Microsoft Custom Audiences
A custom audience is a remarketing list that is generated purely using your customer data. This creates a much wealthier audience segment for each user. It’s a database that you can add to, take away and make it more personal.
The data management provider allows you to import your lists, with customer audience features. This then makes it easier for you to customize your segments to each customer.
Then you can give each one on your list a purchase history, tenure, a lifetime value, i.e. loyal customer status and little details such as the amount of purchase made last time, when, and what kind of products they are most likely to shop for currently.
Microsoft Product Audiences
This takes feedback from a campaign to the next level. The product-specific remarketing is dynamic and can change very quickly. Rather than focusing on making large consumer profiles, you are merely reacting to what the audience is telling you with their purchase intentions or habits.
Users that have interacted with specific products such as clicking on the images to enlarge them, added items to their cart, set them on their wishlist or compared them to other products (if you have such a feature), can all be collected into one list.
Then you can target your ads for products they have already shown an interest in if they were to click off and make other searches that may be related or not.
LinkedIn profiles
You can make very easy and quick changes. The management tools make it easy so that you can set up a LinkedIn profile targeting strategy very easily, and this could take as little as a few minutes.

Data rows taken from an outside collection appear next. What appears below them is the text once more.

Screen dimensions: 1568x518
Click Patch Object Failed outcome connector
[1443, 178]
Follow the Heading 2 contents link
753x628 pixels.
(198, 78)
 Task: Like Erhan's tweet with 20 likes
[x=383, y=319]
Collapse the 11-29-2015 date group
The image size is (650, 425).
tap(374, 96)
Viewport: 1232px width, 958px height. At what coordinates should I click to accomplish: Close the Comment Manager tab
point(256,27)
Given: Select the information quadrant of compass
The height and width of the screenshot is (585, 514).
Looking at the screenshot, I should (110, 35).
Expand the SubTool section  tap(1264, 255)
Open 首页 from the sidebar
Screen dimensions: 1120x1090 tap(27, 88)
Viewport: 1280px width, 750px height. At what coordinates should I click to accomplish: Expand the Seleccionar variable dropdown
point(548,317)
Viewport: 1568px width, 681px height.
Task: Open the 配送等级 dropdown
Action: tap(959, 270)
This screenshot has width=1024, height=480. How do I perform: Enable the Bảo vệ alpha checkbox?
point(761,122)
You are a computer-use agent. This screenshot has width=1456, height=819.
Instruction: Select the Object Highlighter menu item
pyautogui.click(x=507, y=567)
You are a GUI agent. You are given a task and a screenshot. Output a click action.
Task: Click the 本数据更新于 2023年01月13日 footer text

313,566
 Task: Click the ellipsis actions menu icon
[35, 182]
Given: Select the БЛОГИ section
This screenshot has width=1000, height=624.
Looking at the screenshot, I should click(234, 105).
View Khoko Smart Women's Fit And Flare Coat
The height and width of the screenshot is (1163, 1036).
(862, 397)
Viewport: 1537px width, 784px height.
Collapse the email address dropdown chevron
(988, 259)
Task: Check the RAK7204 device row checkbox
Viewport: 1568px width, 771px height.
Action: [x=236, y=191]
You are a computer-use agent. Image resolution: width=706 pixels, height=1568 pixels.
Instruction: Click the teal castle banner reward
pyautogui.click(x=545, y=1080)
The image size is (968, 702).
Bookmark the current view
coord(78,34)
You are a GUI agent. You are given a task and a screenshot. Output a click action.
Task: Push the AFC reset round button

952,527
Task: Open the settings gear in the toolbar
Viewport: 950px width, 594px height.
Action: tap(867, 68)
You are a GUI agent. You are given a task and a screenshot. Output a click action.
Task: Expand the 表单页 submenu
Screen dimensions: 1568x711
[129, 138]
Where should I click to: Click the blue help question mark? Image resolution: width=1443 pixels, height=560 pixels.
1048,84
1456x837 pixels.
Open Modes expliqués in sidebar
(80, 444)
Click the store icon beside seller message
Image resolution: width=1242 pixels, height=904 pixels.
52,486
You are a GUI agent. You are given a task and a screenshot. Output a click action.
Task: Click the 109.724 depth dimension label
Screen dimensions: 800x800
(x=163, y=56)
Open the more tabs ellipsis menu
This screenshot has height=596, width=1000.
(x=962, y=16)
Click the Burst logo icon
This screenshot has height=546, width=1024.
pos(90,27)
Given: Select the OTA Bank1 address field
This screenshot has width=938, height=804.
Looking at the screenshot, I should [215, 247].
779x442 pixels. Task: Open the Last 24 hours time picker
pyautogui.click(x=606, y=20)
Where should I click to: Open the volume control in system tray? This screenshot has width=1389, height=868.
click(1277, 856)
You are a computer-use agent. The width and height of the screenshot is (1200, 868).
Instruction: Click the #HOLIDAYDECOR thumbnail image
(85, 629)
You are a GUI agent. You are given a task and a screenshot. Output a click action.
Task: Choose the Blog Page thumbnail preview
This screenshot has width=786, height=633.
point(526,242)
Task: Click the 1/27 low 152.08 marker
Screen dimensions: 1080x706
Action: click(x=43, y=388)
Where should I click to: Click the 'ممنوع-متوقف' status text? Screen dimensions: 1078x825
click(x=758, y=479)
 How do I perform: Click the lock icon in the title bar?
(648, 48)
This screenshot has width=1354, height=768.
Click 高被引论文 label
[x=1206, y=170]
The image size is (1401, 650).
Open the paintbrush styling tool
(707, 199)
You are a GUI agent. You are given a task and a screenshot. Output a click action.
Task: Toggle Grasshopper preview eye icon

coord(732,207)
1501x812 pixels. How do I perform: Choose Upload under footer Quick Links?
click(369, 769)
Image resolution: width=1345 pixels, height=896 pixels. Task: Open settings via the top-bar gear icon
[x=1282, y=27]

The other benefit is that you are targeting highly relevant audiences, such as professionals and companies. This is a great B2B strategy as you are including LinkedIn profiles that have a professional dimension, and this can boost your sales. Thus your return on investment is going to be a higher percentage and more successful with affluent clients and entities.
Microsoft Similar Audiences
With this, you can target similar customers, or rather, more qualified customers. With avid buyers and customers that are known to make purchases in a particular category, you can target more effectively.
Let’s say a customer has a history of buying computer parts, you could target your own computer parts to this customer, simply by adding them to a remarketing list of similar demographics. The consumer profile data will show their history and their purchase habits so that you can include them in a category.
Remarketing saves ad budget
In 2018, James Ratheram, director of Premium PPC at Croud praised Microsoft Ads remarketing for its ability to reduce CPA:
The enhanced targeting capabilities of Bing Ads Remarketing in Paid Search have allowed us to increase conversions whilst reducing cost per acquisition for our client. We couldn’t be happier with the results.
And the results? When Croud worked with Lending Stream, its conversion rate increased by 80% and its cost per acquisition (CPA) decreased by 77%.
Further resources
- Remarketing in paid search policies
- “Microsoft Ads Is My Go-To Platform”: An Interview With Sophie Logan
- How To Optimise Your Microsoft Ads (Tips & Advice)
- How To Get Set Up on Microsoft Ads
- A Guide To PPC Remarketing
Summary
Microsoft Advertising remarketing can help advertisers boost campaign performance through fine-tuning and targeting users who have already shown interest. Creating high-quality remarketing lists is quick and easy as is the management side.